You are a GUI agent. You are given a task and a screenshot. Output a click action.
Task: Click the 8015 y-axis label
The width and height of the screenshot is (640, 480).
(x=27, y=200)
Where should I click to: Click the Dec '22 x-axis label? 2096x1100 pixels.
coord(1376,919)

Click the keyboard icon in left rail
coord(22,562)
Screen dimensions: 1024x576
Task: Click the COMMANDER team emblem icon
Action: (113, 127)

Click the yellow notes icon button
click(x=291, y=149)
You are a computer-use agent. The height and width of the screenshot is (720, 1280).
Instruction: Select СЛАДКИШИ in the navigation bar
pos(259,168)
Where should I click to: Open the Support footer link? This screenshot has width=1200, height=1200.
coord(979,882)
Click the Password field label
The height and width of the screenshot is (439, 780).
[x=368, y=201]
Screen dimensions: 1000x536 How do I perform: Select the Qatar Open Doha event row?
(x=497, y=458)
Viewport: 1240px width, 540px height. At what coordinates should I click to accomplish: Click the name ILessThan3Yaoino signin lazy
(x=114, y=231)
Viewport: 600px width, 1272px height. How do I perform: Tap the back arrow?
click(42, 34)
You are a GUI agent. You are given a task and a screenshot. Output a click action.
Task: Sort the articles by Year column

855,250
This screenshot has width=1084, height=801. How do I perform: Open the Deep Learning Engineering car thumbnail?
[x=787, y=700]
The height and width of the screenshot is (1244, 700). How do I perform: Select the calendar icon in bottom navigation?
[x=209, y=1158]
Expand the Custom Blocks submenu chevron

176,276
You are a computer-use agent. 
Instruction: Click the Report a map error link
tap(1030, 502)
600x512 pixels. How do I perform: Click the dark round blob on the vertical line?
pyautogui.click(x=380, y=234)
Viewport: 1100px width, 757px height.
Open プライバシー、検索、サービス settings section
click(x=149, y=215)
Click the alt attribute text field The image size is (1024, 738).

..........

## Work request
The output is every entry, printed exactly as it reads.

## Finished task
You are a GUI agent. You are given a task and a screenshot. Output a click action.
Task: Click the 8015 y-axis label
The width and height of the screenshot is (640, 480).
(x=27, y=200)
Where should I click to: Click the Dec '22 x-axis label? 2096x1100 pixels.
coord(1376,919)

Click the keyboard icon in left rail
coord(22,562)
Screen dimensions: 1024x576
Task: Click the COMMANDER team emblem icon
Action: (113, 127)

Click the yellow notes icon button
click(x=291, y=149)
You are a computer-use agent. The height and width of the screenshot is (720, 1280).
Instruction: Select СЛАДКИШИ in the navigation bar
pos(259,168)
Where should I click to: Open the Support footer link? This screenshot has width=1200, height=1200.
coord(979,882)
Click the Password field label
The height and width of the screenshot is (439, 780).
[x=368, y=201]
Screen dimensions: 1000x536 How do I perform: Select the Qatar Open Doha event row?
(x=497, y=458)
Viewport: 1240px width, 540px height. At what coordinates should I click to accomplish: Click the name ILessThan3Yaoino signin lazy
(x=114, y=231)
Viewport: 600px width, 1272px height. How do I perform: Tap the back arrow?
click(42, 34)
You are a GUI agent. You are given a task and a screenshot. Output a click action.
Task: Sort the articles by Year column

855,250
This screenshot has width=1084, height=801. How do I perform: Open the Deep Learning Engineering car thumbnail?
[x=787, y=700]
The height and width of the screenshot is (1244, 700). How do I perform: Select the calendar icon in bottom navigation?
[x=209, y=1158]
Expand the Custom Blocks submenu chevron

176,276
You are a computer-use agent. 
Instruction: Click the Report a map error link
tap(1030, 502)
600x512 pixels. How do I perform: Click the dark round blob on the vertical line?
pyautogui.click(x=380, y=234)
Viewport: 1100px width, 757px height.
Open プライバシー、検索、サービス settings section
click(x=149, y=215)
Click the alt attribute text field The image size is (1024, 738).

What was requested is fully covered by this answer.